(Entries for locating described items)
################

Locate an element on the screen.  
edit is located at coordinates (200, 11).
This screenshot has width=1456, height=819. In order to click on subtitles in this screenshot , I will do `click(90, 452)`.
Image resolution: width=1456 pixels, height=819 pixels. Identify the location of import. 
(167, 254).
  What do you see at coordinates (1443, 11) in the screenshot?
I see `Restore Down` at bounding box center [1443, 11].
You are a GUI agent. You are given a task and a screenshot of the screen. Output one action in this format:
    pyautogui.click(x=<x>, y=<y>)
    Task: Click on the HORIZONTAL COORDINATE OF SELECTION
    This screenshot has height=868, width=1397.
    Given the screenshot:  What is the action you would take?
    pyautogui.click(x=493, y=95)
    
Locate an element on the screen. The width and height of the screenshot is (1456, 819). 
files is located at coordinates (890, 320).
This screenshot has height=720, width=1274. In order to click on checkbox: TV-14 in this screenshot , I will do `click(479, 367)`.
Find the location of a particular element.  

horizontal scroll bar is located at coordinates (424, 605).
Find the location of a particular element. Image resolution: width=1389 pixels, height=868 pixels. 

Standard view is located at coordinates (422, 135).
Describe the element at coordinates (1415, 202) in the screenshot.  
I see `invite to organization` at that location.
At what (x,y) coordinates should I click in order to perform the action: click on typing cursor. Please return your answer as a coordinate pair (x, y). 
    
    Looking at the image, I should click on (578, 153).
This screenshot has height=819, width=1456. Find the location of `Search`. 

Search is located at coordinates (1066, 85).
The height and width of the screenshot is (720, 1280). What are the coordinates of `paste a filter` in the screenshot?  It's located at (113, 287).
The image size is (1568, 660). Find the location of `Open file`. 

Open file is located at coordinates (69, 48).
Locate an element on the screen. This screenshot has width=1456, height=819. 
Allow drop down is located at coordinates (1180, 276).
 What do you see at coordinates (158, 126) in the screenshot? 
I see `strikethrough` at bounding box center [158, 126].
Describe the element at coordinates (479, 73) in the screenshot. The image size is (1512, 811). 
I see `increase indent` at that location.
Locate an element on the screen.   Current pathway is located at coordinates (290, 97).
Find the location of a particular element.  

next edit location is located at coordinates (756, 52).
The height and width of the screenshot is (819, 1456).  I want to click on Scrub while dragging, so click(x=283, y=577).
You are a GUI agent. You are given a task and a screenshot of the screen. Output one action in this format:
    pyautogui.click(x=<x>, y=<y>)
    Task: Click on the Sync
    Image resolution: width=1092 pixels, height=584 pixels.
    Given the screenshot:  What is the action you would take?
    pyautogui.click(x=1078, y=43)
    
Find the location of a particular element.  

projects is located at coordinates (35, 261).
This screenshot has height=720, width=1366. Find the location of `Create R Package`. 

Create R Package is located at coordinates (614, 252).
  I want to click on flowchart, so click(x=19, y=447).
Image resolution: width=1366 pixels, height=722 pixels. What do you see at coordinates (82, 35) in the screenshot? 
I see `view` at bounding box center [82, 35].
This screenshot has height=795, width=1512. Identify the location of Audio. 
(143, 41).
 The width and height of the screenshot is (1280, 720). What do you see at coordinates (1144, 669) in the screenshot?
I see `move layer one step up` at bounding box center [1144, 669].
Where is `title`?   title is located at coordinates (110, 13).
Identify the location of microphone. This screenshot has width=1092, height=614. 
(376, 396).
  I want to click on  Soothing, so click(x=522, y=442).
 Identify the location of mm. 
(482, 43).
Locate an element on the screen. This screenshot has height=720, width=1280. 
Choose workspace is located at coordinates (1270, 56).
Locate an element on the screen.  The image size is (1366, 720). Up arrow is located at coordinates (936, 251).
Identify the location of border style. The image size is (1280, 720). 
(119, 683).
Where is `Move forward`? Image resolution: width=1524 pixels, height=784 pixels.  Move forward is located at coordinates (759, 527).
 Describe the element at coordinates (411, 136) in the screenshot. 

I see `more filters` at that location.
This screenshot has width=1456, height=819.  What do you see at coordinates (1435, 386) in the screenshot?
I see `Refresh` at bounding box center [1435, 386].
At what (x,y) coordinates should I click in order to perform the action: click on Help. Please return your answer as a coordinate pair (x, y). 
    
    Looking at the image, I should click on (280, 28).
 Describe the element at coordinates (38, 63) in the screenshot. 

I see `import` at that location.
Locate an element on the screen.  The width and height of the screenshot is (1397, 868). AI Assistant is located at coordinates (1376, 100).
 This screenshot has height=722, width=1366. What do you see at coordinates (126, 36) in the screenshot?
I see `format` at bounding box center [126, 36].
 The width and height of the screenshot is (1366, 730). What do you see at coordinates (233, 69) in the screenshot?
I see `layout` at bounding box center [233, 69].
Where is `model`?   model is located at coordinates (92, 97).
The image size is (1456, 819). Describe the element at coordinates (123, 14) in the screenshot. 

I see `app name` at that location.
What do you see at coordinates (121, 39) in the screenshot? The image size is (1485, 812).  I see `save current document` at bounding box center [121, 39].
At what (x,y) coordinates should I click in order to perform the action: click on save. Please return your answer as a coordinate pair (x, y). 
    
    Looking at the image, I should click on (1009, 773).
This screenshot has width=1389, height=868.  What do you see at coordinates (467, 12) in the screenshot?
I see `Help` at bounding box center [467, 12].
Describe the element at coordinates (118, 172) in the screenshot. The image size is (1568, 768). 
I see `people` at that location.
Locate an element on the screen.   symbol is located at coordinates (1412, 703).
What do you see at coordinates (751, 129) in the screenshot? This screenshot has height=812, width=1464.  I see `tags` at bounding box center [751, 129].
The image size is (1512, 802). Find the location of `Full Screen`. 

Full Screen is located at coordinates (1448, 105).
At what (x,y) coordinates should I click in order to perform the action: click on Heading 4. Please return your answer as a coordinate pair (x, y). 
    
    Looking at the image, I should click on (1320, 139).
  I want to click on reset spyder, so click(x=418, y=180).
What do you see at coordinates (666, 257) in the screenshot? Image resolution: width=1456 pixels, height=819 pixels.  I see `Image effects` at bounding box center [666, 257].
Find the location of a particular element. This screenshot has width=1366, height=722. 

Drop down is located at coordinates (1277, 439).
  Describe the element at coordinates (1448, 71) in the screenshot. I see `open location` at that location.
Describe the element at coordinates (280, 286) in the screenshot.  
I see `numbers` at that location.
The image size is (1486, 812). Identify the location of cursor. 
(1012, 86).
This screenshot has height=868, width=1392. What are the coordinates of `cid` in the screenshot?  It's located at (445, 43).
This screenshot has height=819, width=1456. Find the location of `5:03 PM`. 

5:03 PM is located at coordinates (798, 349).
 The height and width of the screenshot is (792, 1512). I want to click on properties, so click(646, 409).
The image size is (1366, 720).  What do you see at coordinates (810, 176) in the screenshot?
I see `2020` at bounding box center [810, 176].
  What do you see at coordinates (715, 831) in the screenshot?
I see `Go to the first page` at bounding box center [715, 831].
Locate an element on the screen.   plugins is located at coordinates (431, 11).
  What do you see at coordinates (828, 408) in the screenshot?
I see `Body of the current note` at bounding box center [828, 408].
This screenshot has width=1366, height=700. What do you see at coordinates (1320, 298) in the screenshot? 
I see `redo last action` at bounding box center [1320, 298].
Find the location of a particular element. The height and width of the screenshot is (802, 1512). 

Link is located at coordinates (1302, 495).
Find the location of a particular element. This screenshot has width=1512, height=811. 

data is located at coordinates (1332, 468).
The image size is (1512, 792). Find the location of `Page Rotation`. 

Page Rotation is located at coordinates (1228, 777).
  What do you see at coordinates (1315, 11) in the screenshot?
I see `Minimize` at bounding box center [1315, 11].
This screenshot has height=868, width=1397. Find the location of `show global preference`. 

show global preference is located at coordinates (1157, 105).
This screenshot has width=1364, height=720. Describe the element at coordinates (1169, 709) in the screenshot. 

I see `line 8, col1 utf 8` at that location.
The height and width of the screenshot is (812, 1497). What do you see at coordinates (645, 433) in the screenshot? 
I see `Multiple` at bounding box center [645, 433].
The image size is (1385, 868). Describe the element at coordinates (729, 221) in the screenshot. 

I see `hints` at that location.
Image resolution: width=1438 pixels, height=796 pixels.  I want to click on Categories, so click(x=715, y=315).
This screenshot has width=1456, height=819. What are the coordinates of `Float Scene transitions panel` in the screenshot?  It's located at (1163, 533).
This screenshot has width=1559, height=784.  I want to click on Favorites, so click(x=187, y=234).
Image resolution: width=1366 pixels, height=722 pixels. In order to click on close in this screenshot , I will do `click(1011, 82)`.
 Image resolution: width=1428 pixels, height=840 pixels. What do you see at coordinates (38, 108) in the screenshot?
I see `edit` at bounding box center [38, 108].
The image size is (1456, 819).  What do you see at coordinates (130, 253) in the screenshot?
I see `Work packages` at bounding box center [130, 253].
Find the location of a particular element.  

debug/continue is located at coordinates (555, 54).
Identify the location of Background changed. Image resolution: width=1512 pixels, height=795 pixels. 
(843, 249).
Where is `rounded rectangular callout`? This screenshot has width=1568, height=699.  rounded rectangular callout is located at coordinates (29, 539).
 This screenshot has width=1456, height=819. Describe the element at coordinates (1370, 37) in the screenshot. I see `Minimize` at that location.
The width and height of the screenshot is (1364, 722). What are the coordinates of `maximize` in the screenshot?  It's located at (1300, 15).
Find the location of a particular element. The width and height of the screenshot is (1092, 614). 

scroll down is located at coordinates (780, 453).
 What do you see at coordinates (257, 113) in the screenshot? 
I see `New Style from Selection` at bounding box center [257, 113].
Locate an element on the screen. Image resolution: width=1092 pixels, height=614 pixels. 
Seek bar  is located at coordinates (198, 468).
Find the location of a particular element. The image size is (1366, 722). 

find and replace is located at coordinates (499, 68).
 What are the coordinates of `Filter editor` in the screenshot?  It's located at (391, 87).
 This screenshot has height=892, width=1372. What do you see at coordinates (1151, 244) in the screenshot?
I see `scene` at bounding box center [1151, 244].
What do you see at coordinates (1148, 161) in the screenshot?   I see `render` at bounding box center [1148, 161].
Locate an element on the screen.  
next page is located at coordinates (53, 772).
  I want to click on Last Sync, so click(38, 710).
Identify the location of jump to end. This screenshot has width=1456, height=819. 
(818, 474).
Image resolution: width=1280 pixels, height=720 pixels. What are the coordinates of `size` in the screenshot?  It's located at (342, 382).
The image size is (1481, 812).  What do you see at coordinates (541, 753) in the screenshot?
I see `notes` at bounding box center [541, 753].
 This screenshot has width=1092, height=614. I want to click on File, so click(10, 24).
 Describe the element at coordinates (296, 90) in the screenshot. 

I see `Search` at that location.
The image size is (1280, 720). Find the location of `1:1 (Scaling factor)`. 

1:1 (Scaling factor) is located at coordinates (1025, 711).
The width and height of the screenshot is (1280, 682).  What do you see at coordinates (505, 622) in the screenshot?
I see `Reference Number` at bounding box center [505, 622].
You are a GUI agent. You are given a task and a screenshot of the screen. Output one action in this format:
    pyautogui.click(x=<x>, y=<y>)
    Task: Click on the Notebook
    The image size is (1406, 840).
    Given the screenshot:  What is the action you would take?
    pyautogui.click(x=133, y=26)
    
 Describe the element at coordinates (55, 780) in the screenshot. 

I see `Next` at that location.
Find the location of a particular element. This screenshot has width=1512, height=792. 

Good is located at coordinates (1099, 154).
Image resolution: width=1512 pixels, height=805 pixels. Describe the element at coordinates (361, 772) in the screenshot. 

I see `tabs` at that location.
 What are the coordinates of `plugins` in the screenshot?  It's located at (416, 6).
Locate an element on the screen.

################

• TASK PROMPT
Write out, word for word, the lines of the entries above, starting with the line that contains "Image resolution: width=1512 pixels, height=805" and continuing through the last line of the entries.

• WRITTEN SOLUTION
Image resolution: width=1512 pixels, height=805 pixels. Describe the element at coordinates (361, 772) in the screenshot. 

I see `tabs` at that location.
 What are the coordinates of `plugins` in the screenshot?  It's located at (416, 6).
Locate an element on the screen.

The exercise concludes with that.